The most important impact the Standardized Vocabularies have on the ETL process from raw to CDM-formatted data is the Domain of each Concept. Irrespective from which source table a record comes, or what coding scheme it is represented by, the destination table will be determined by the domain_id of the respective Concept. Any ETL will have to follow the following logic for process every record in the source data:
domain_id | CDM table | Field | Comment |
---|---|---|---|
Generic | Any | Any | Generic Concepts can be in any field that ends in concept_id. |
Gender | PERSON | gender_concept_id | |
Race | PERSON | race_concept_id | |
Ethnicity | PERSON | ethnicity_concept_id | |
Visit | VISIT_OCCURRENCE | visit_concept_id | |
Procedure | PROCEDURE_OCCURRENCE | procedure_concept_id | |
Modifier | PROCEDURE_OCCURRENCE | modifier_concept_id | |
Drug | DRUG_EXPOSURE | drug_concept_id | |
Route | DRUG_EXPOSURE | route_concept_id | |
Unit | MEASUREMENT or OBSERVATION or SPECIMEN | unit_concept_id | Units are used in different contexts. * |
Device | DEVICE_EXPOSURE | device_concept_id | |
Condition | CONDITION_OCCURRENCE | condition_concept_id | |
Measurement | MEASUREMENT | measurement_concept_id | |
Meas Value Operator | MEASUREMENT | operator_concept_id | |
Meas Value | MEASUREMENT | value_as_concept_id | |
Observation | OBSERVATION | observation_concept_id | |
Relationship | FACT_RELATIONSHIP | relationship_concept_id | |
Place of Service | CARE_SITE | place_of_service_concept_id | |
Provider Specialty | PROVIDER | specialty_concept_id | |
Currency | VISIT_COST or PROCEDURE_COST or DRUG_COST or DEVICE_COST | currency_concept_id | Currency values appear in any of the *_COST tables. * |
Revenue Code | PROCEDURE_COST | revenue_code_concept_id | |
Specimen | SPECIMEN | specimen_concept_id | |
Spec Anatomic Site | SPECIMEN or MEASUREMENT or OBSERVATION | anatomic_site_concept_id or value_as_concept_id or value_as_concept_id | Anatomical Site Concepts are used to characterize the origin of a Specimen, but also the result of a Measurement or Observation. * |
Spec Disease Status | SPECIMEN | disease_status_concept_id |
* If there is more than one potential destination table the ETL needs to identify the context in which a Standard Concept is used, and select the right table from this table.

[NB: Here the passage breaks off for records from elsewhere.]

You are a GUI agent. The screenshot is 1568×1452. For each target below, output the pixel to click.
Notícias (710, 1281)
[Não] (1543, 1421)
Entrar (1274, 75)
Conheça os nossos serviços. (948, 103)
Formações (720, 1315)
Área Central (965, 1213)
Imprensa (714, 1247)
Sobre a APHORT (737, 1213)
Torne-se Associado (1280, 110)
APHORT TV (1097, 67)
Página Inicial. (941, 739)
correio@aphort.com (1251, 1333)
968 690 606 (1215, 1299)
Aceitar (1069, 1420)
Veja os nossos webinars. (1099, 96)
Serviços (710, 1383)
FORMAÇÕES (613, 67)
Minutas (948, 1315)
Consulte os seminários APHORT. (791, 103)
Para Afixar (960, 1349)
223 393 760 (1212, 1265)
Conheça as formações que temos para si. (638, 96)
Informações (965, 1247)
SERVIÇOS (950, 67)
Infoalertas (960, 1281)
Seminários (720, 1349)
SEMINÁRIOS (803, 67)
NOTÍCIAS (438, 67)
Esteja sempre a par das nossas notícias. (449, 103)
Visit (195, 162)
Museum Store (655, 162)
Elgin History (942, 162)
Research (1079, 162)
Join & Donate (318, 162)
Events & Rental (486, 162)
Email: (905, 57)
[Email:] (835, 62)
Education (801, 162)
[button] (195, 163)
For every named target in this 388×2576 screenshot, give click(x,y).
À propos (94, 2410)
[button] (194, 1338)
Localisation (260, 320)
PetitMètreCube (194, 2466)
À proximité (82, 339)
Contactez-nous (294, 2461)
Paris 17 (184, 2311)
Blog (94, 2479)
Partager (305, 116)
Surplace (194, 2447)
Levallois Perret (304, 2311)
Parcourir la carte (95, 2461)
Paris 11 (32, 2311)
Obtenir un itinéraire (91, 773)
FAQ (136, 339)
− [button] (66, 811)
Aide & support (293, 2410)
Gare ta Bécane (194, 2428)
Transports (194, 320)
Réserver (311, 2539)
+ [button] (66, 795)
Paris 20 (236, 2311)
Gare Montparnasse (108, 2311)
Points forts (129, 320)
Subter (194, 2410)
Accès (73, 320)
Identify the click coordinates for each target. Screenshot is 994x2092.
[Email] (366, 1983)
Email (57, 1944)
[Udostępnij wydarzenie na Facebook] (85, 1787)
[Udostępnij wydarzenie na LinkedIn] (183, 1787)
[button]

If the Domain of the destination Concept is “Domain” or “Metadata”, an error has occurred in the construction of the mapping table. Please report in the CDM-Builder forum if you believe there is such an error in the Standardized Vocabularies data.
The same is true if you find a Type Concept Domain, like “Obs Period Type”, “Death Type”, “Visit Type”, “Procedure Type”, etc.These Type Concepts are valid concepts and have to be placed into the respective *_type_concept_id field of the respective CDM tables. However, they should never be introduced as part of a mapping process, as there is no equivalent information in the source data, because they denote the origin of the record. Type Concepts are hard-wired in the ETL process, because it depends on the structure of the source data how to assign Type Concepts to records. Please also report if you find a situation like that.